Pronated feet, commonly referred to as flat feet, describe a condition where the arches on the inside of the feet appear flattened, causing the entire sole of the foot to make contact with the ground when standing. It involves an inward rolling motion of the foot as weight is applied, during both standing and walking.
Understanding Foot Pronation
Pronation is a natural movement of the foot during the gait cycle, acting as a shock absorber when the foot strikes the ground. However, when this inward roll becomes excessive, it is termed overpronation. Overpronation means the arch flattens excessively, and the ankle may roll inward. This excessive motion can alter the biomechanics of the entire lower limb, leading to issues up the kinetic chain.
Structural and Inherited Factors
The underlying structure of an individual’s foot can predispose them to pronated feet. Some people are born with naturally low or absent arches, an inherited characteristic. This inherited foot type means bones and soft tissues provide less arch support. For example, variations in talus (ankle bone) or calcaneus (heel bone) alignment can influence how the foot bears weight and maintains its arch.

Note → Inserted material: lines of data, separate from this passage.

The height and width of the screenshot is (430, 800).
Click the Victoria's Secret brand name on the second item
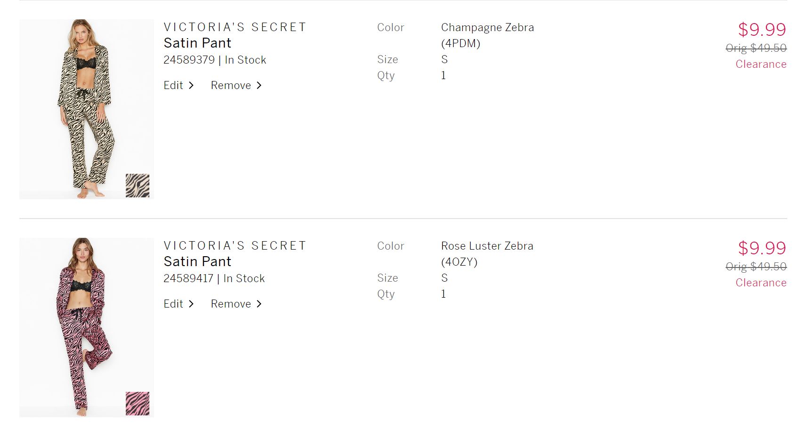(235, 246)
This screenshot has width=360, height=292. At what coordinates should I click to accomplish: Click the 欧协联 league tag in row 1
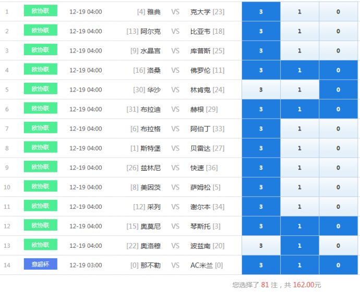point(40,11)
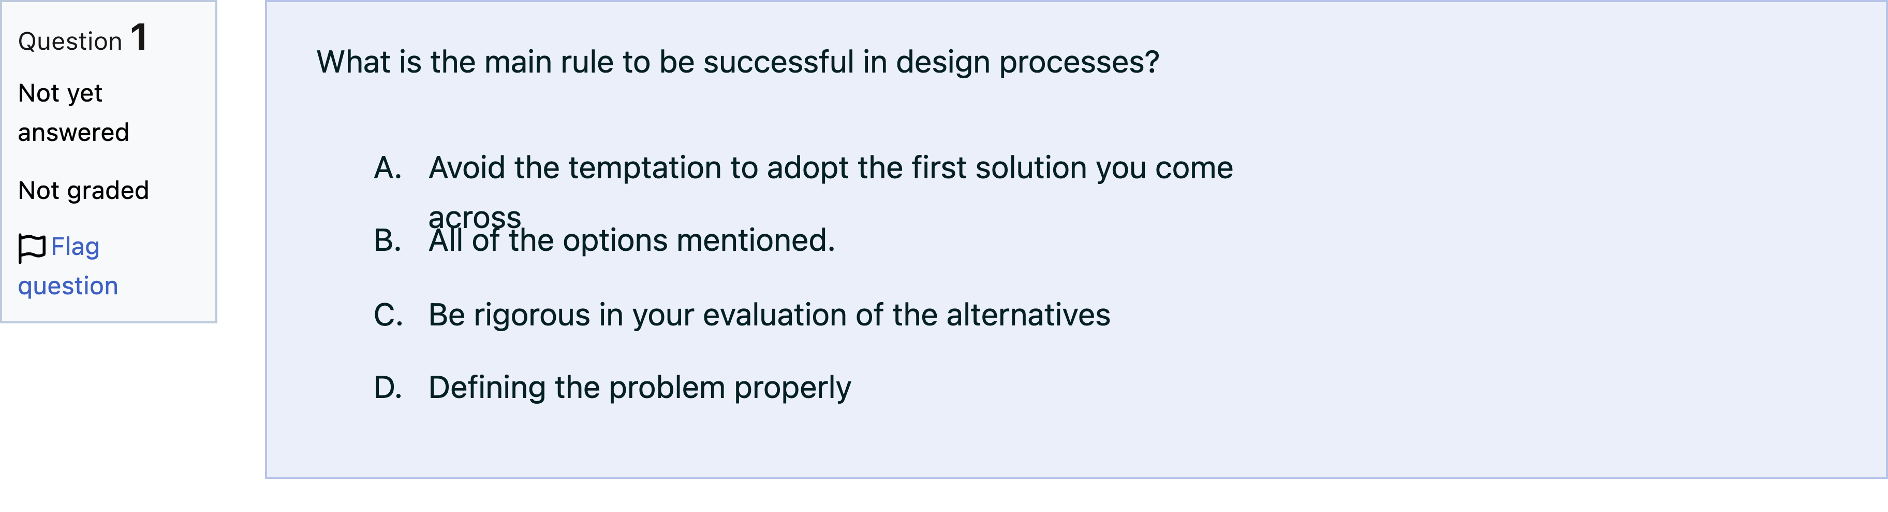The width and height of the screenshot is (1888, 512).
Task: Click the wrapped word across in option A
Action: [x=475, y=217]
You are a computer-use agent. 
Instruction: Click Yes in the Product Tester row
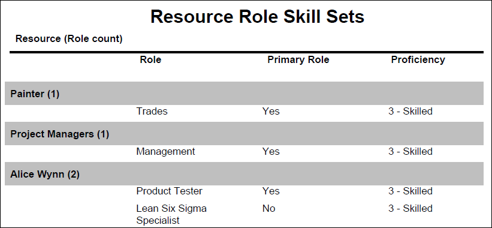pyautogui.click(x=271, y=191)
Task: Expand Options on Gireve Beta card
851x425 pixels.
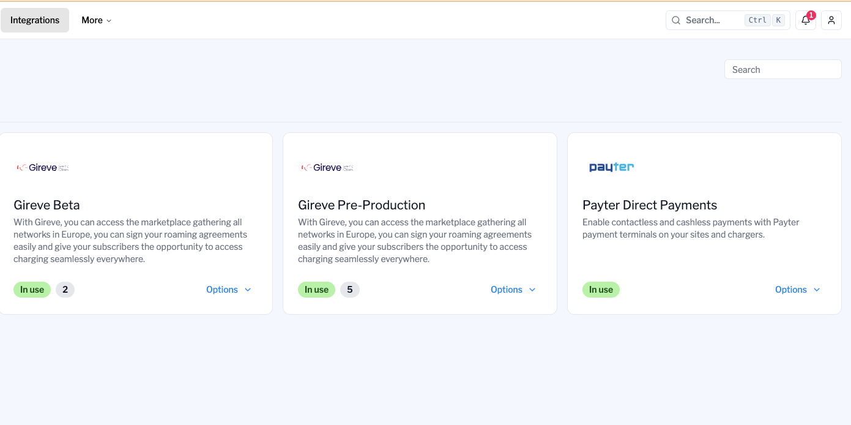Action: pos(229,290)
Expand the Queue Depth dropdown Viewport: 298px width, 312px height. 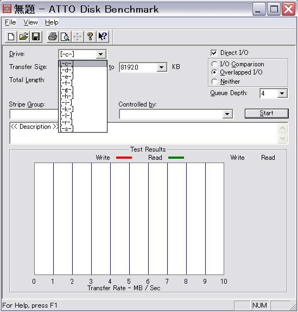coord(282,93)
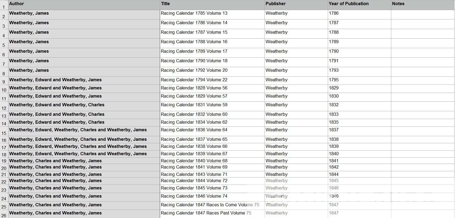The image size is (455, 218).
Task: Click the empty Notes cell in row 2
Action: [422, 15]
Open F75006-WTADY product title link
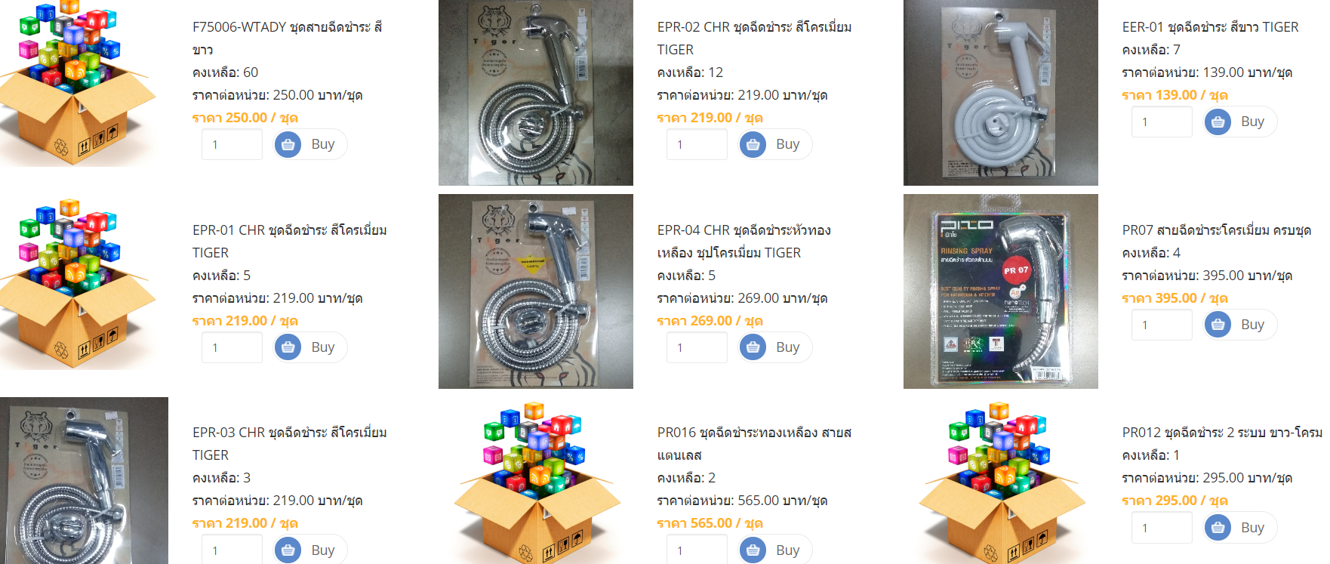This screenshot has height=564, width=1330. click(288, 38)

Generalized joint laxity, also known as hypermobility, can contribute. Individuals with lax ligaments may have more flexible foot ligaments, reducing their ability to maintain the arch. This increased flexibility allows the foot to flatten more easily under weight. Inherited bone structure and ligamentous support form a fundamental basis for pronation.
Muscular and Ligament Imbalances
The dynamic support system of the foot, muscles and ligaments, plays an important role in maintaining the arch. The posterior tibialis muscle, in the lower leg, is important for arch support. Weakness or dysfunction of this muscle can lead to arch collapse, known as posterior tibial tendon dysfunction (PTTD). Tight calf muscles, specifically the gastrocnemius and soleus, can also indirectly contribute to overpronation.
Tight calf muscles limit the ankle’s ability to dorsiflex, forcing the foot to overpronate during gait. Ligaments provide passive support to the arch. Laxity or injury to these ligaments, such as the plantar fascia or spring ligament, can compromise the arch, allowing it to flatten. These muscular and ligamentous factors work with the skeletal structure to either maintain or diminish the foot’s arch.
Lifestyle and External Influences
External factors and daily habits can worsen pronated feet. Wearing unsupportive footwear, such as inadequate arch support, can exacerbate arch flattening over time. Prolonged standing or walking, especially on hard surfaces, places continuous stress on the foot’s supportive structures. This sustained load can fatigue muscles and stretch ligaments, leading to gradual arch collapse.
High-impact activities like running or jumping increase forces on the feet, potentially overwhelming their natural shock absorption. Excess body weight places increased stress on the arches and supporting muscles and ligaments. Past foot or ankle injuries, such as sprains or fractures, can alter foot biomechanics, leading to compensatory pronation as the body adapts.
Underlying Health Conditions and Age
Certain medical conditions can cause or worsen pronated feet. Inflammatory conditions like rheumatoid arthritis can lead to joint and ligament damage in the foot, causing arch collapse. Diabetes can result in neuropathy (nerve damage) and Charcot arthropathy, causing progressive joint destruction and deformity. Pregnancy often causes temporary foot changes due to hormonal changes, such as relaxin, and increased body weight.
Aging also contributes to pronated feet. Over time, foot and lower leg muscles can weaken, and arch-supporting ligaments may lose elasticity. This age-related degeneration, coupled with wear and tear, can lead to gradual arch flattening. These physiological changes make older individuals more susceptible to developing increased symptoms.